*YOUR GOAL*. Wherever the word "magnifier" occurs in the lines below, copy the whole line.

*MATERIAL FOR THIS EXERCISE*.
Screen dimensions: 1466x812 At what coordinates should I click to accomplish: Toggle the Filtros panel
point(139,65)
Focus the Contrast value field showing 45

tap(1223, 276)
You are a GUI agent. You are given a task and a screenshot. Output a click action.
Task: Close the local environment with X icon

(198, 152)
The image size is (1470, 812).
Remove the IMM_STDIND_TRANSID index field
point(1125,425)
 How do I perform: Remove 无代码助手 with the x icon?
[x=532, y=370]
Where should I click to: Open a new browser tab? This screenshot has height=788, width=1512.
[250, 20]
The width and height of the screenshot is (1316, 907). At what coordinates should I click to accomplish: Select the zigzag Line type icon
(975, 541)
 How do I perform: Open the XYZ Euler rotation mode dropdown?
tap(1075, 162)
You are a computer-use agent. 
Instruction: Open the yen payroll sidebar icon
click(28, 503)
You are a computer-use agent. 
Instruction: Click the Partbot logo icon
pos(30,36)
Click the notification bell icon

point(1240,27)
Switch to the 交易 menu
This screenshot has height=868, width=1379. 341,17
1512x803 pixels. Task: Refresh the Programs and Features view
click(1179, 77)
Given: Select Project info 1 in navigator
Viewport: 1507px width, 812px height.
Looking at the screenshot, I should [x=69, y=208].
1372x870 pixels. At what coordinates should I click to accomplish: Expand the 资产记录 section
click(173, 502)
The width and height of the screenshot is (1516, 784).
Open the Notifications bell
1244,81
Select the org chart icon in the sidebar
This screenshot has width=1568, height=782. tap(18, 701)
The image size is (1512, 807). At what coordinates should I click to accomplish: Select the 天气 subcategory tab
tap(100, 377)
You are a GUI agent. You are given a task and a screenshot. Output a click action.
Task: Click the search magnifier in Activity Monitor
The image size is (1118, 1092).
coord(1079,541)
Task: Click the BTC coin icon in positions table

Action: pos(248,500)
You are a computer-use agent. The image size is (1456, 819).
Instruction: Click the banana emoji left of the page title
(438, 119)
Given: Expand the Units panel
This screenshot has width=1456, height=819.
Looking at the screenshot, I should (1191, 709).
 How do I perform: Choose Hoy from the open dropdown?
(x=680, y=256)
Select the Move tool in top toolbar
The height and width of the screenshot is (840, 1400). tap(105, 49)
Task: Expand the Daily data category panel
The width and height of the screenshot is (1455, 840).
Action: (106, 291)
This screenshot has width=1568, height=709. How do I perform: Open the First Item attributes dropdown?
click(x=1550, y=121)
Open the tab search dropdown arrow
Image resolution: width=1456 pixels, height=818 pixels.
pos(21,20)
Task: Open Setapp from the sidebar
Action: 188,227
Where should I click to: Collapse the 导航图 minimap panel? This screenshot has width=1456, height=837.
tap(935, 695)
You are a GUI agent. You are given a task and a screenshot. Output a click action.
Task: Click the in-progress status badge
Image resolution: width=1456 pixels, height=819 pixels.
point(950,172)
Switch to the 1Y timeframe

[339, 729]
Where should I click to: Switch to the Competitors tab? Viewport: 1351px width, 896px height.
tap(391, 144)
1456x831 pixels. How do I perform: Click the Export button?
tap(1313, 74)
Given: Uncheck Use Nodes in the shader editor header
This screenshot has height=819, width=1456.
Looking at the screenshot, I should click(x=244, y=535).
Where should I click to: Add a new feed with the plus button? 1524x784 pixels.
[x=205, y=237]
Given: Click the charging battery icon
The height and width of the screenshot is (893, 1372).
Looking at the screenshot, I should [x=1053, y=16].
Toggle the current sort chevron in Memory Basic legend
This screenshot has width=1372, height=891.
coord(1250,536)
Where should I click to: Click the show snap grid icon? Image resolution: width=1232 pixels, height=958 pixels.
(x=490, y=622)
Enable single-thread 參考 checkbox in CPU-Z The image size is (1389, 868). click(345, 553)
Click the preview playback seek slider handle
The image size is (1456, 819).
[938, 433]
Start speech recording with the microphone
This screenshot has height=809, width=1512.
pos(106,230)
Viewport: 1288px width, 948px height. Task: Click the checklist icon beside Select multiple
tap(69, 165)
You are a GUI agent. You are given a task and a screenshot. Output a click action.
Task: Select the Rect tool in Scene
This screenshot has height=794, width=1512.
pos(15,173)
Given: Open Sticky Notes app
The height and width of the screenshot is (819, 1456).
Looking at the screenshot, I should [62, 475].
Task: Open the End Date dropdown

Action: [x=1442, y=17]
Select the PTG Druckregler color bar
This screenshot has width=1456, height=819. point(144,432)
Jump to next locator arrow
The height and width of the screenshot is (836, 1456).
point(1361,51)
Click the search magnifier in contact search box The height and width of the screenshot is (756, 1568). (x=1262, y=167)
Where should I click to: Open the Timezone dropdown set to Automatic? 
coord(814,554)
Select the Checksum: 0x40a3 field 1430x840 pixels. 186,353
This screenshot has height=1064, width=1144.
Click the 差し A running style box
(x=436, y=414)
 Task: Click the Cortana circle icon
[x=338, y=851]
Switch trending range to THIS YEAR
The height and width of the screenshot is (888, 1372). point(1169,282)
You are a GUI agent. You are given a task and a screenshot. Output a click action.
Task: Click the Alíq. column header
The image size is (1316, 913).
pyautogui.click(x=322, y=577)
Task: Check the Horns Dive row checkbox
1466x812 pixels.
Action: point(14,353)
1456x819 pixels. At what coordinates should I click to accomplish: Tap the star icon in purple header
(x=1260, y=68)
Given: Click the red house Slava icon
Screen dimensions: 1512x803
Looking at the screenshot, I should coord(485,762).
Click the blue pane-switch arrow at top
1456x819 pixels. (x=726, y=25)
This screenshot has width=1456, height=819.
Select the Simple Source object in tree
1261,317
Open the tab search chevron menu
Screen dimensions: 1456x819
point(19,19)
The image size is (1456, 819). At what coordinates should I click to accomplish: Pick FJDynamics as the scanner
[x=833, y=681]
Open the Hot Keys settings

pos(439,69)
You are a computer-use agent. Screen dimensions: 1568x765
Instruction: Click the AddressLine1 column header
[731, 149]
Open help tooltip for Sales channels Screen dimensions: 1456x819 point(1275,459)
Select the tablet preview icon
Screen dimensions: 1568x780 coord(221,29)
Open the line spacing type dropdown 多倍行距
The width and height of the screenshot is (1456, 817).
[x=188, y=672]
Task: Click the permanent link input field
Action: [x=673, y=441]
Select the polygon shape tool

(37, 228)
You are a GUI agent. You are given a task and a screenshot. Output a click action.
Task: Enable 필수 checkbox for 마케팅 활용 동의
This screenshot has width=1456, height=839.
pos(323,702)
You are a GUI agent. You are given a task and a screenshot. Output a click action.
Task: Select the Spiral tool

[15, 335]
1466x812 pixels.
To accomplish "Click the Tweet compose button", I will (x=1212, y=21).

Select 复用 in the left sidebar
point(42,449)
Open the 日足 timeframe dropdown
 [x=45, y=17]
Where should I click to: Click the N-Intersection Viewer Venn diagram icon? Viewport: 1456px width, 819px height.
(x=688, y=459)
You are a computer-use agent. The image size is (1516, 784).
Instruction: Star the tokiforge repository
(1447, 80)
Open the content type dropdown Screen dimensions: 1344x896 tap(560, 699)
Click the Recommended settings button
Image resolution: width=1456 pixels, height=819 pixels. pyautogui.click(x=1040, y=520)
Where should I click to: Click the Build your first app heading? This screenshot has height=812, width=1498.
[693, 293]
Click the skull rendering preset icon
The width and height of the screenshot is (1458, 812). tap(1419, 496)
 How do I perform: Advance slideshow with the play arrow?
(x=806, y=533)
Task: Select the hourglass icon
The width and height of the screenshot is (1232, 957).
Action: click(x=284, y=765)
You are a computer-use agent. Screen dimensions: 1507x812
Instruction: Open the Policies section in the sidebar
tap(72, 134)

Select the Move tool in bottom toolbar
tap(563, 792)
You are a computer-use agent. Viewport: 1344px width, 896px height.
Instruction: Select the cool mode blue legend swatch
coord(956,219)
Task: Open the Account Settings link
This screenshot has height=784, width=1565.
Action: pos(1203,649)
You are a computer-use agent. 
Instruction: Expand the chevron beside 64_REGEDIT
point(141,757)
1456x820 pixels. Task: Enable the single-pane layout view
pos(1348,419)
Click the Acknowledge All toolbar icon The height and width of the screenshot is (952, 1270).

*OUTPUT OF THE EXERCISE*.
Task: Click the search magnifier in Activity Monitor
Click the search magnifier in contact search box The height and width of the screenshot is (756, 1568). (x=1262, y=167)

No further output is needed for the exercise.